Note that the operation denoted by ST03 and described above (this operation will be hereinafter also referred to as the operation in ST03; the same applies in other similar descriptions), and the operation in ST04 may be performed in reverse order, or may be performed in a partially overlapping manner.
Subsequently, the control unit 1 generates the support data AD as described below.
First, the control unit 1 sets the value of a variable i to 0, under the control of the comparison unit 133 (ST05).

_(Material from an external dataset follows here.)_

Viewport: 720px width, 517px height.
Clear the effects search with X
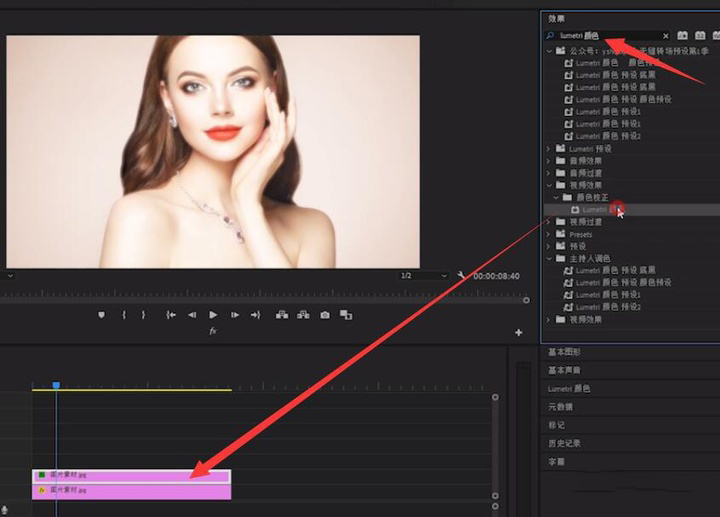(x=666, y=36)
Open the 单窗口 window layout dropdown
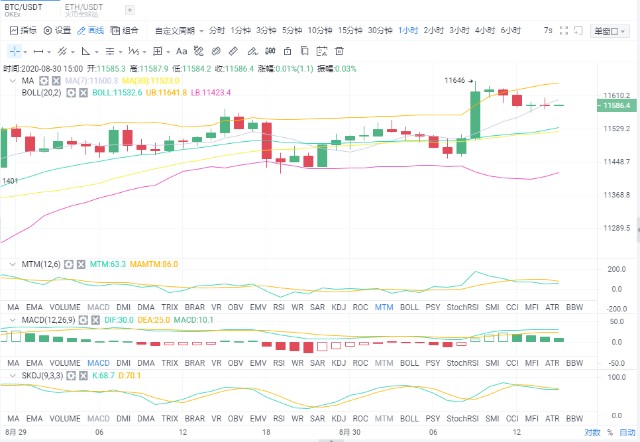 click(610, 31)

Subsequently, the control unit 1 reads the user document divisional data UDDi from the user document divisional data storage unit 33, under the control of the comparison unit 133. At this point of time, the user document divisional data UDD0 is read out. Under the control of the comparison unit 133, the control unit 1 reads the speech document divisional data CDD0 from the speech document divisional data storage unit 34. Under the control of the comparison unit 133, the control unit 1 calculates the degree of similarity between the document content related to the user document divisional data UDDi and the document content related to the speech document divisional data CDD0. The degree of similarity to be calculated has a higher value, when the two target pieces of document content are more similar to each other. Likewise, the control unit 1 reads the speech document divisional data CDD1 from the speech document divisional data storage unit 34, and calculates the degree of similarity between the document content related to the user document divisional data UDDi and the document content related to the speech document divisional data CDD1. Thereafter, under the control of the comparison unit 133, the control unit 1 calculates the degree of similarity between the document content related to the user document divisional data UDDi and the document content related to the speech document divisional data CDDj in the same manner as above, in each case where the integer j is an integer from 0 to (q−1) (ST06).
The control unit 1 performs the operation described below for the highest degree of similarity, for example, among the degrees of similarity calculated in this manner.
Under the control of the comparison unit 133, the control unit 1 determines whether the degree of similarity is higher than a threshold VSH (ST07).
If the degree of similarity is determined to be higher than the threshold VSH (ST07, Yes), the control unit 1 determines that the speech document divisional data CDD used for calculating the degree of similarity is the speech document divisional data CDD corresponding to the user document divisional data UDDi, under the control of the comparison unit 133, and performs the operation described below.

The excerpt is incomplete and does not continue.